La mente empieza a correr antes de que yo me haya levantado de la cama. Ya está planeando, recordando, comparando, analizando. Y si la dejo sola, puede arrastrarme como una corriente sin dirección.
Antes intentaba controlarla. Quería que se callara, que se quedara quieta. Pero cuanto más lo intentaba, más ruido hacía.
Con el tiempo entendí algo que me cambió: no se trata de controlar la mente. Se trata de ponerla a mi servicio.
La mente es una herramienta brillante, pero necesita una guía. Y esa guía soy yo. No desde el esfuerzo, sino desde la presencia.
Cuando noto que se desboca, no me enfado. Simplemente la observo y le ofrezco un lugar donde descansar. A veces la llevo a la respiración. Otras, al centro del pecho, donde siento el latido. Cada día es distinto, así que también lo es mi ancla.

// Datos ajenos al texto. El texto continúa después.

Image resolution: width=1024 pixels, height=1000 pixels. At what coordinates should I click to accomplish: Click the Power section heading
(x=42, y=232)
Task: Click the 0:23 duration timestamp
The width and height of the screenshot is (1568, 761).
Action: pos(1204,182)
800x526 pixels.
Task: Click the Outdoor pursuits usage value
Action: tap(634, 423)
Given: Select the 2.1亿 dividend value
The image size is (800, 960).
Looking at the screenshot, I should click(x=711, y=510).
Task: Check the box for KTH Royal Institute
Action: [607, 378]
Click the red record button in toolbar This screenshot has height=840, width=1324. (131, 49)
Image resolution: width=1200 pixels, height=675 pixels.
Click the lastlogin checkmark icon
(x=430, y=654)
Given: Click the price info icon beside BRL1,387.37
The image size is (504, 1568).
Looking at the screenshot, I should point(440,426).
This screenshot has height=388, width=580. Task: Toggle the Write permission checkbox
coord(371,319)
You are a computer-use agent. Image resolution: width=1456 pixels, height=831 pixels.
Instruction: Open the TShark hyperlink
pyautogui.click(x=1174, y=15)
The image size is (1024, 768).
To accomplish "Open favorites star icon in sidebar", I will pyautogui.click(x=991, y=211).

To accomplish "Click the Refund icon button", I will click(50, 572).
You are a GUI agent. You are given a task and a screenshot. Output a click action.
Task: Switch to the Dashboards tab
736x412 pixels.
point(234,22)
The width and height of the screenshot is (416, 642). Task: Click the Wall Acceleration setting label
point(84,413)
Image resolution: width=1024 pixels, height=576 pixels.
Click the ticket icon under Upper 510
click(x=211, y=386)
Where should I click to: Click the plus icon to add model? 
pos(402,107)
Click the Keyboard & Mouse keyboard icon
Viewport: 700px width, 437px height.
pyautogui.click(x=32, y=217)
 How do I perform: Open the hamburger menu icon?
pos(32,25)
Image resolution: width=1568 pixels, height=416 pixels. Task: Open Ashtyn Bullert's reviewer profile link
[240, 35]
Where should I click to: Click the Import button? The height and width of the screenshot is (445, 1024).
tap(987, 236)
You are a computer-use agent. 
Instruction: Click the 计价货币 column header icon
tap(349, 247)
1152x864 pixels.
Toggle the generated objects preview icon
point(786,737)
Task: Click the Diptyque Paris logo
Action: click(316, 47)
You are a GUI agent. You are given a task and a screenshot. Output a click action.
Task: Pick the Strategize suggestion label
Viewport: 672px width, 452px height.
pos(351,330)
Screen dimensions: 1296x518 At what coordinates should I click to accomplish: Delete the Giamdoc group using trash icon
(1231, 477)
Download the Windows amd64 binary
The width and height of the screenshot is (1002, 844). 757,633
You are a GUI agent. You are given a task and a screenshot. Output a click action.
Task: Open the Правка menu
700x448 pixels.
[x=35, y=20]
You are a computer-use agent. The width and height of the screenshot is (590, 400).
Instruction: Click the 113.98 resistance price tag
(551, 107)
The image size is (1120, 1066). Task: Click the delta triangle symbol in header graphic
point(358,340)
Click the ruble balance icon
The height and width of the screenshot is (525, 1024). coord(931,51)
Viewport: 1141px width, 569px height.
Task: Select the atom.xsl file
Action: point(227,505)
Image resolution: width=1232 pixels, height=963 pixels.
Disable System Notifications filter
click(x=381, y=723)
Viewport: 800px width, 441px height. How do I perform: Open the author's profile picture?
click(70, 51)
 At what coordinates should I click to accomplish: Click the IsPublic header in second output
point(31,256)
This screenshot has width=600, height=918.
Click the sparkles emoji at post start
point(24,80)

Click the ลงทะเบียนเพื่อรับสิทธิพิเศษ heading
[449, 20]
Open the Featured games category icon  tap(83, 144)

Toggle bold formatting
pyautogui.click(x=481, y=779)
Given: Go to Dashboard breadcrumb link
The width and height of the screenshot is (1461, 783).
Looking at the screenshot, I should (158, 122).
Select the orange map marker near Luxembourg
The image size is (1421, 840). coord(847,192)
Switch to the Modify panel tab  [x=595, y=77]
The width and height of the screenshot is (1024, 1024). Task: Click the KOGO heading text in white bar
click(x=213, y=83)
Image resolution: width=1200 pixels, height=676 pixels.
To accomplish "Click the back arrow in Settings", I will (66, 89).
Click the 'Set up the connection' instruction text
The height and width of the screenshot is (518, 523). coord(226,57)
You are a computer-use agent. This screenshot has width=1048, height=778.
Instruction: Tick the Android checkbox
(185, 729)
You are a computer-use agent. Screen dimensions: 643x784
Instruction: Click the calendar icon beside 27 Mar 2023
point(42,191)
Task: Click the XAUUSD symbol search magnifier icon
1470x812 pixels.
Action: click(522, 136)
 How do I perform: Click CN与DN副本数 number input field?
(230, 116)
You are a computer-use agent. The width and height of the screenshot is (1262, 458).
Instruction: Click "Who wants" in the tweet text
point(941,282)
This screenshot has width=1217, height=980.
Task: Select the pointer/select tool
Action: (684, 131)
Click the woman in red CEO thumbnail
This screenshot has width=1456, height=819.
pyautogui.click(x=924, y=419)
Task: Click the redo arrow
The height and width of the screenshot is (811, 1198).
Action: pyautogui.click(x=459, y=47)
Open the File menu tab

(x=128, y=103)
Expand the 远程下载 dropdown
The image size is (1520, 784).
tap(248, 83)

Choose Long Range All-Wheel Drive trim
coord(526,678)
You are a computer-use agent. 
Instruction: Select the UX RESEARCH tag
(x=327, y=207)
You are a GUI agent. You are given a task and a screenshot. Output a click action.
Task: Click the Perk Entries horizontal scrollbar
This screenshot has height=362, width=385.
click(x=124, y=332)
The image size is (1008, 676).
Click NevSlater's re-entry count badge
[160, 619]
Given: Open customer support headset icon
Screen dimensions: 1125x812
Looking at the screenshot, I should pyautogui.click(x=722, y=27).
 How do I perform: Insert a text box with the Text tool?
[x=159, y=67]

Es como entrenar a un caballo salvaje, no con fuerza, sino con respeto y constancia. La mente empieza a entender que no hace falta correr todo el tiempo. Que hay un espacio donde puede colaborar, no dirigir. Y cuando consigo eso, aunque sea por unos minutos, todo se vuelve más claro, más liviano, más mío. Porque la mente no es el enemigo. Solo necesita dirección. Y yo estoy aprendiendo a dársela.